Amor, ch'a nullo amato amar perdona,
mi prese del costui piacer sì forte,
che, come vedi, ancor non m'abbandona.
Amor condusse noi ad una morte:
Caina attende chi vita ci spense.» (Dante)

 

Chiasmo

Figura retorica consistente nella reciproca inversione del costrutto in due membri contigui.

Esempi di chiasmo

«Ovidio è il terzo e l'ultimo è Lucano» (Dante)

Onomatopea

L’onomatopea è una figura retorica che consiste nell'utilizzare una parola o un'espressione che riproduce il suono di qualcosa o il verso di un animale.


Esempi di onomatopea:

«Zang Tumb Tumb» (Marinetti)
«Sentivo un fru fru tra le fratte» (Pascoli))

 

Ossimoro

L'ossimoro è una figura retorica che unisce due termini di senso opposto o antitetici. Alcuni esempi includono "disgustoso piacere", "illustre sconosciuta", "silenzio assordante" e "lucida follia". Il termine stesso, derivante dal greco antico, è un esempio di ossimoro, combinando i concetti di "acuto" e "ottuso".

Esempi di ossimoro:

«vagar mi fai co’ miei pensier su l’orme
che vanno al nulla eterno; e intanto fugge
questo reo tempo, e van con lui le torme
…»
(U. Foscolo, Alla sera, Poesie)

«Brusio di silenzio» (Montale)

 

Sinestesia

La sinestesia è una figura retorica che consiste nell'associazione di due o più parole appartenenti a sfere sensoriali diverse (tristezza nera, parole leggere). Le sinestesie sono molto utilizzate in letteratura. Ecco alcuni esempi.

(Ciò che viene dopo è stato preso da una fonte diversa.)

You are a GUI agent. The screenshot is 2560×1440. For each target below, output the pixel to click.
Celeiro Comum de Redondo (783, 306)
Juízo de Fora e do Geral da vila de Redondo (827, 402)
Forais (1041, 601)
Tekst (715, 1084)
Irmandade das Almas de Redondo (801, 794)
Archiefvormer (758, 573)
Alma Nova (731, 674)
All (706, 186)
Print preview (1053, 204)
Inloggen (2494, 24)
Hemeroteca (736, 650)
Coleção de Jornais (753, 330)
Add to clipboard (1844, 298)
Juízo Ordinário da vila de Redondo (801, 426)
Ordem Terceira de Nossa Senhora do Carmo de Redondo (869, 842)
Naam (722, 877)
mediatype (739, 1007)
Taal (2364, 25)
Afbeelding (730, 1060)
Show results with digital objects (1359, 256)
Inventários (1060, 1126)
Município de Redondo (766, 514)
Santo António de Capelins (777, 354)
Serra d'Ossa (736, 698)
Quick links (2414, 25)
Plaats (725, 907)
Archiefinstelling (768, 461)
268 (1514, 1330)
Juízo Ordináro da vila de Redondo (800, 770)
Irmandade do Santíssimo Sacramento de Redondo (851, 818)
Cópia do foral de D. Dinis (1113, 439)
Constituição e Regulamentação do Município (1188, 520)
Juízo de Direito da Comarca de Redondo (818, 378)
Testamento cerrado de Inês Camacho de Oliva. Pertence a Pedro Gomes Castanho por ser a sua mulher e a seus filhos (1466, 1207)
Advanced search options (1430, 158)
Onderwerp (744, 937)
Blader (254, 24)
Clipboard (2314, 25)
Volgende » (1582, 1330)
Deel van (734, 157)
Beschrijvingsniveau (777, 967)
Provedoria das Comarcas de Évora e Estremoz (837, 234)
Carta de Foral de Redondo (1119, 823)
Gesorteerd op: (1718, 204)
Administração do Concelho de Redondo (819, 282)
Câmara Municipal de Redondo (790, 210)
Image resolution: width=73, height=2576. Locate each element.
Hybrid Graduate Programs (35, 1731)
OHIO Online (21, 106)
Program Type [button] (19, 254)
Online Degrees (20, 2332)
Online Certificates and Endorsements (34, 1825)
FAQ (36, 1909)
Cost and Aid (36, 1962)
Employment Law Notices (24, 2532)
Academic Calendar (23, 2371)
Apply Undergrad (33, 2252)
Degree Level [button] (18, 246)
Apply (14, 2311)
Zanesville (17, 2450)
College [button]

“La fama che invaghisce a un dolce suono
Voi superbi mortali, e par sì bella,
È un Eco, un sogno, anzi del sogno un’ombra
Ch’ad ogni vento si dilegua e sgombra.”
(Gerusalemme liberata, Torquato Tasso)

In questo caso la sinestesia dolce suono accosta una sensazione del gusto (dolce) con una dell’udito (suono).
“al lamento d’agnello dei fanciulli,
all’urlo nero della madre che andava incontro al figlio”
(Alle fronde dei salici, Quasimodo)

In questo caso la sinestesia urlo nero accosta la sensazione uditiva dell’urlo a quella visiva del colore nero.
“Dolcezza si rispecchia ampio e quieto
Il divino del pian silenzio verde”
(Il bove, Carducci)

In questo caso la sinestesia silenzio verde accosta la sensazione uditiva del silenzio a quella visiva del colore verde. sensazione uditiva (silenzio) + sensazione visiva (verde).